**Exercise aim**: Please report every line of the entries below that contains the word "height", matching case exactly.

Coordinate data for items:
— Begin —
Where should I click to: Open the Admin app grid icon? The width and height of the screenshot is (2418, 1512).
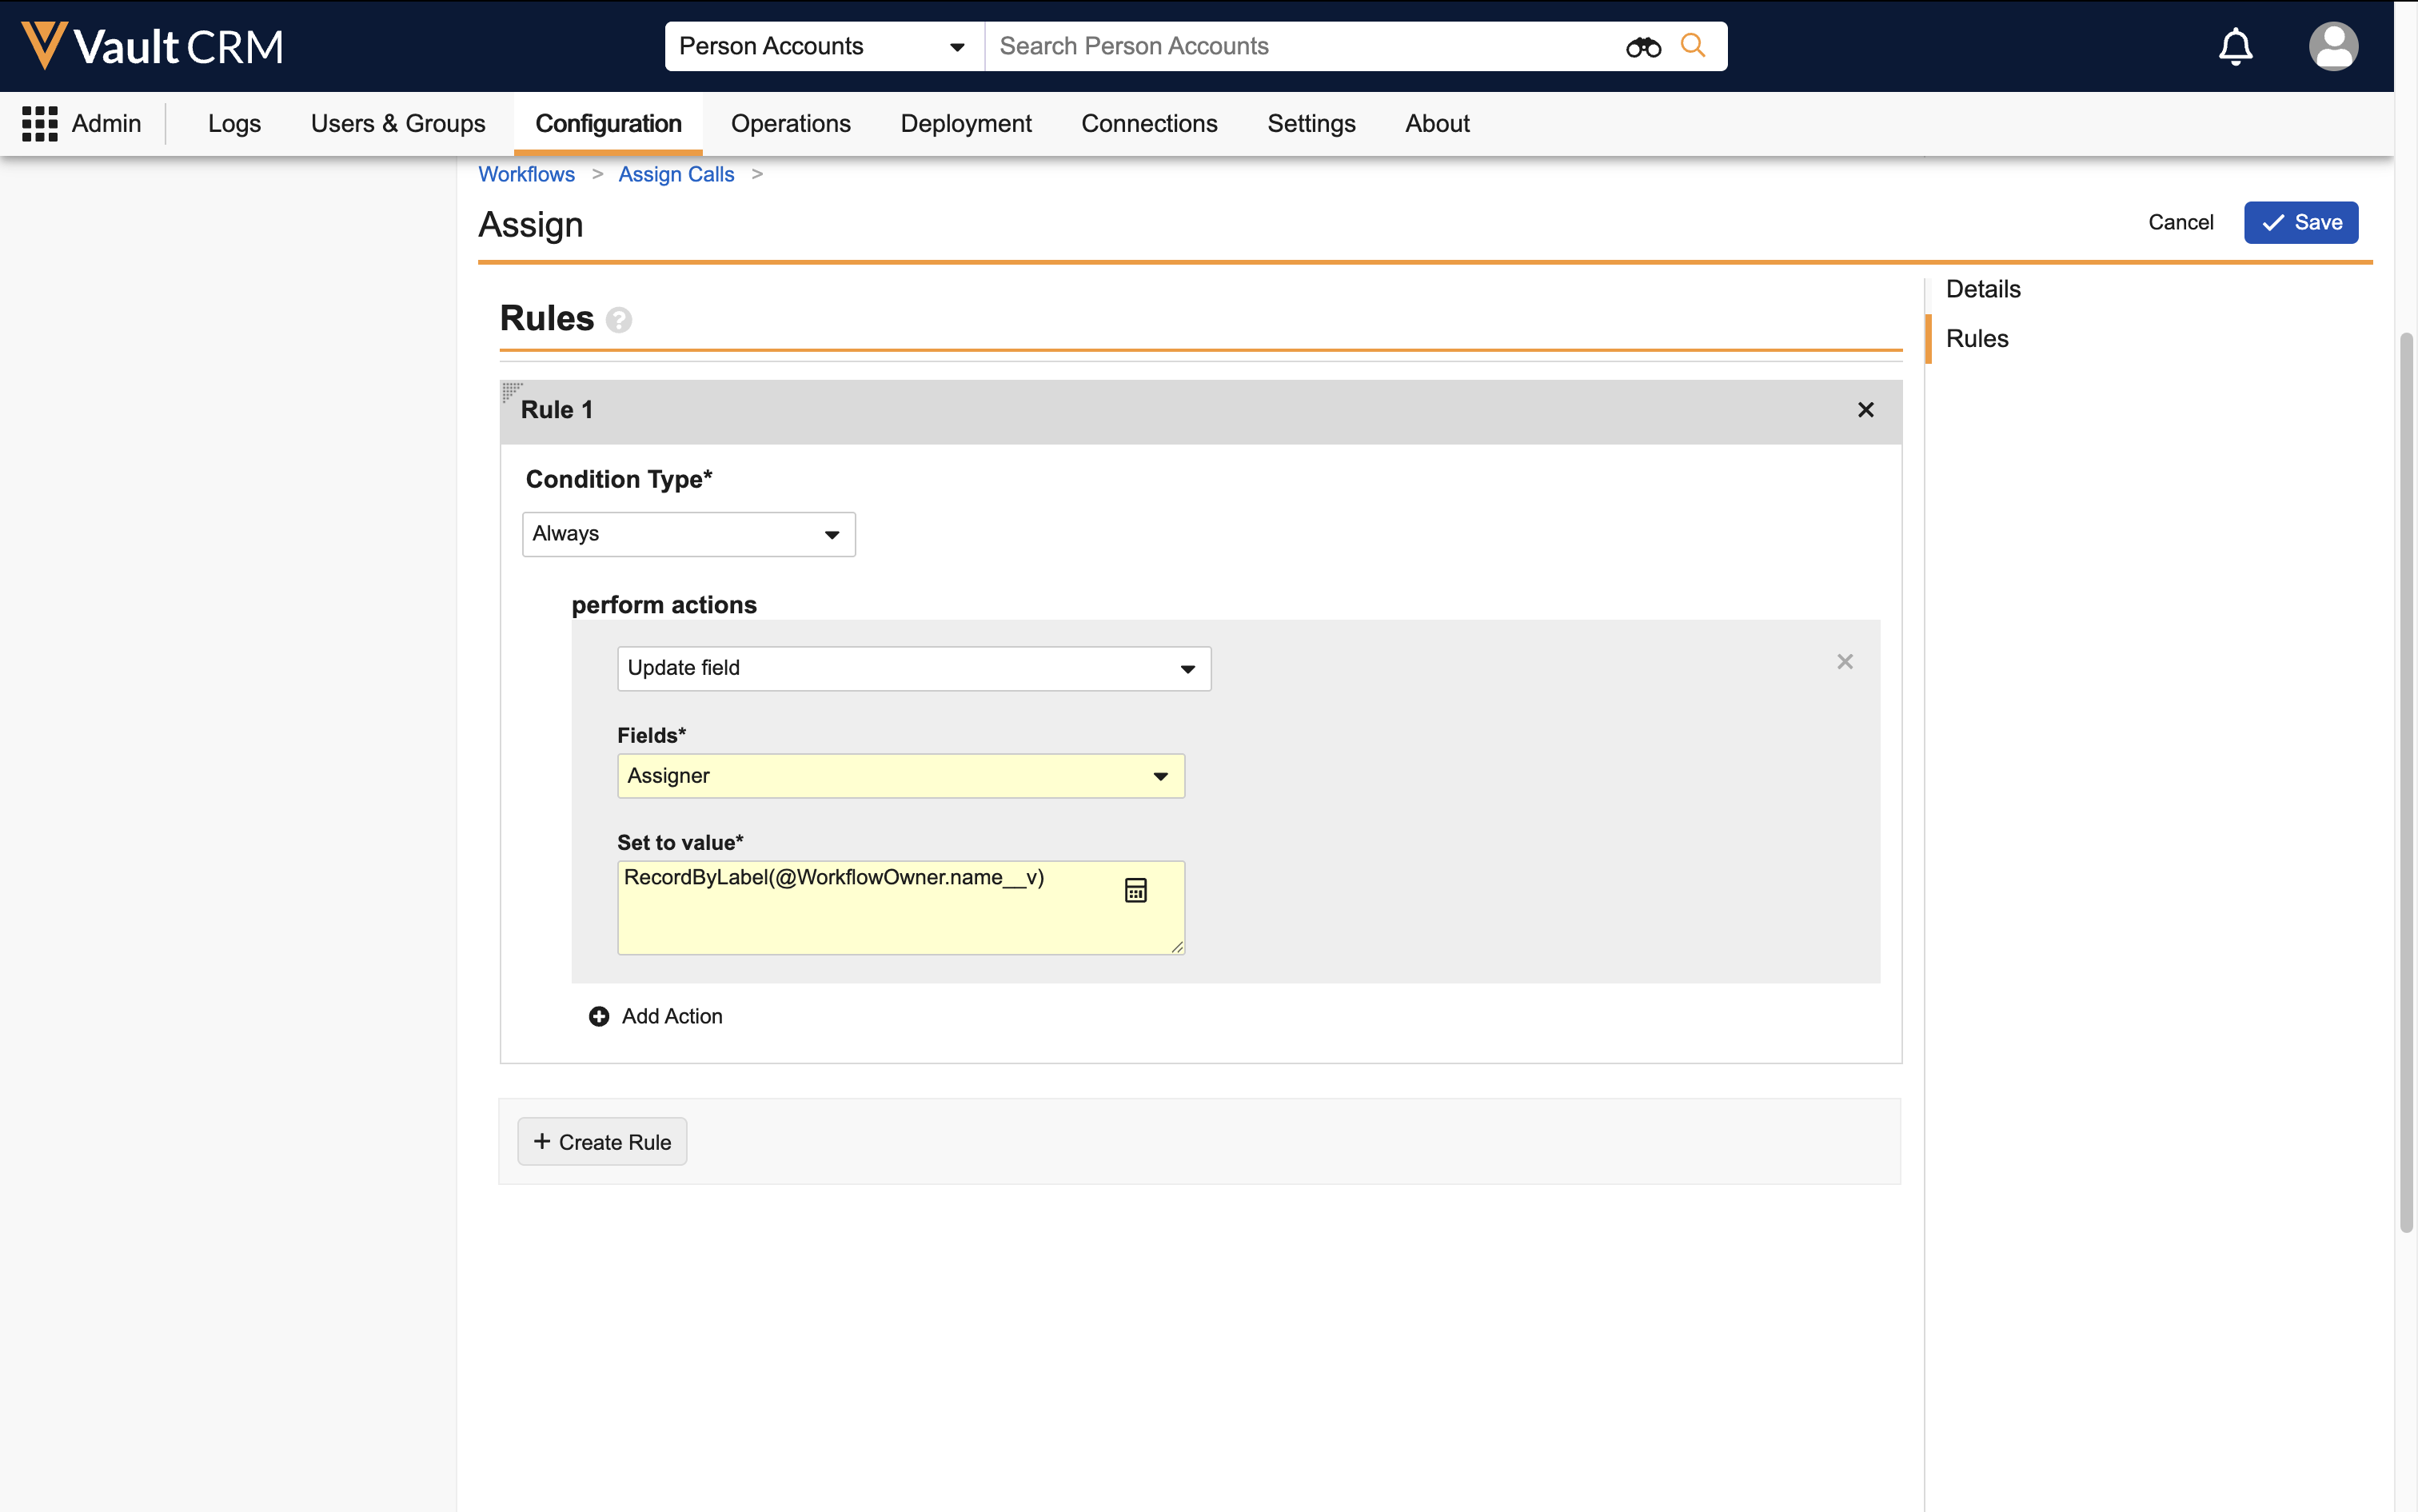click(40, 124)
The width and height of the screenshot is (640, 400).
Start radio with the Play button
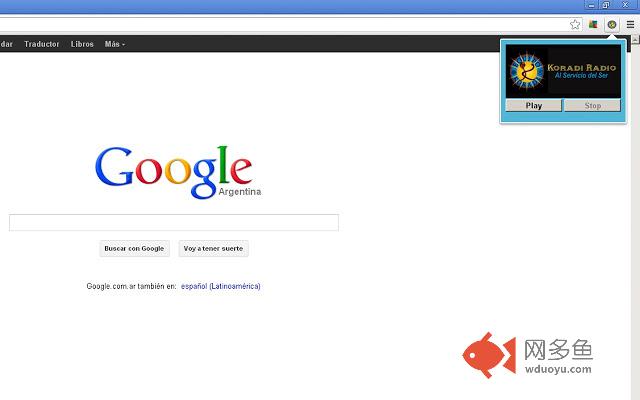click(x=533, y=105)
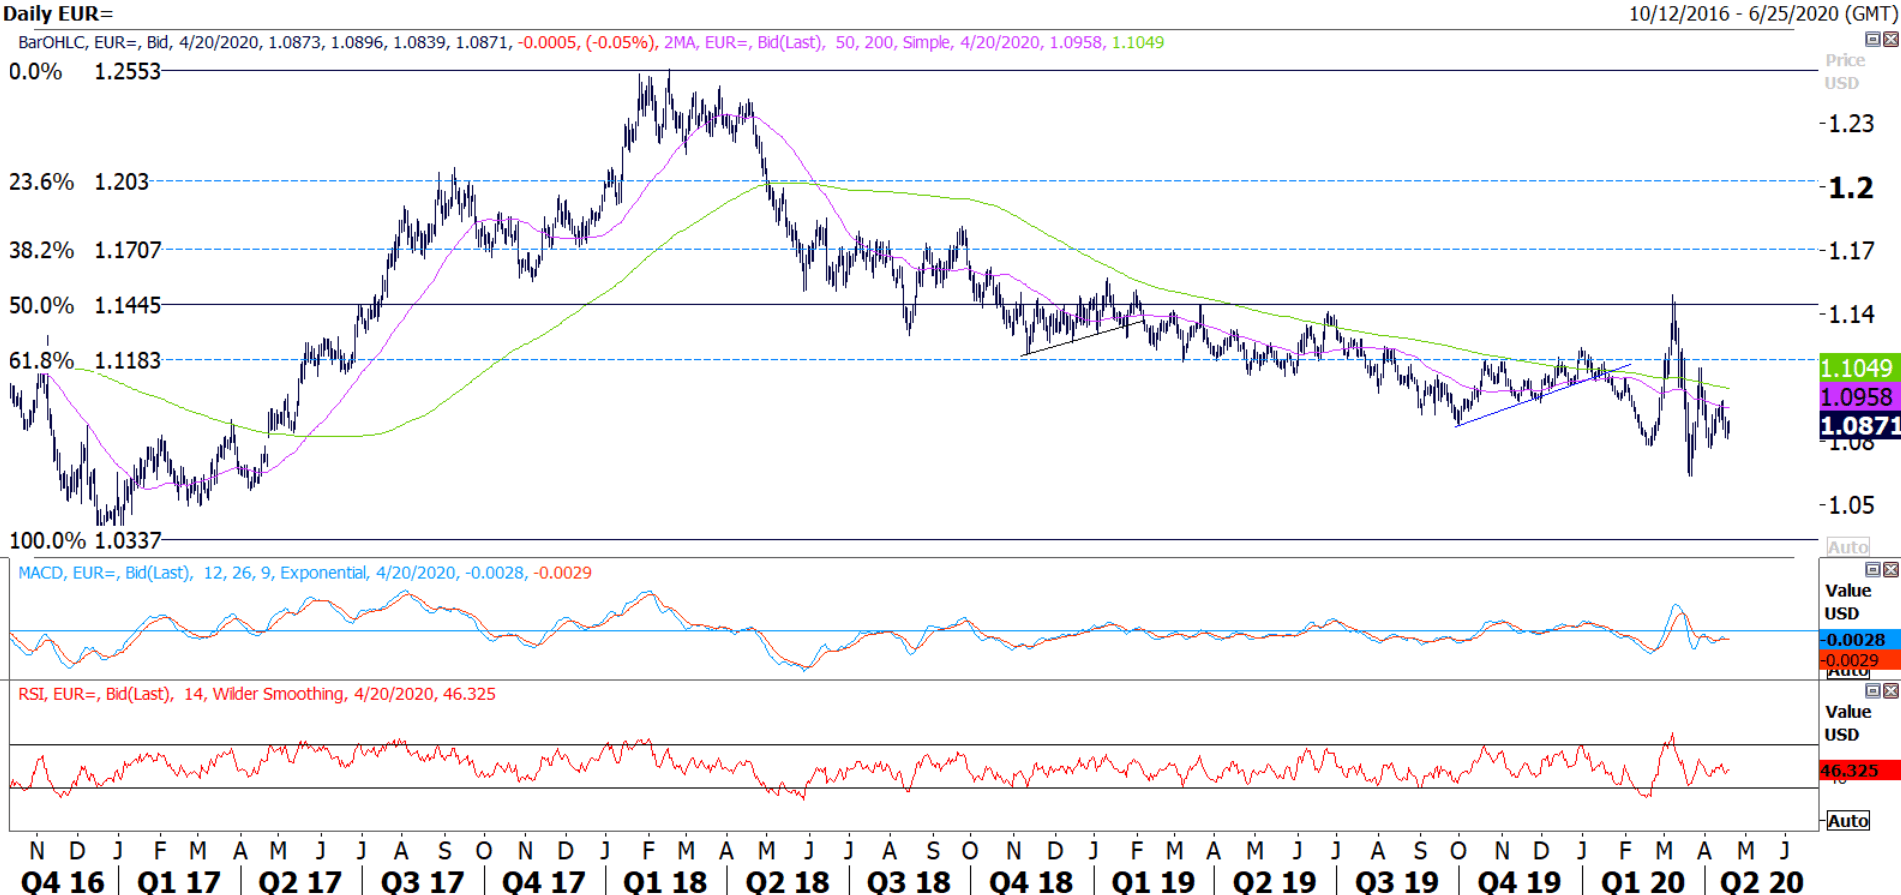Select the 1.0871 last price tag

[x=1857, y=426]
— End —
**Exercise answer**:
Where should I click to: Open the Admin app grid icon? The width and height of the screenshot is (2418, 1512).
The width and height of the screenshot is (640, 400).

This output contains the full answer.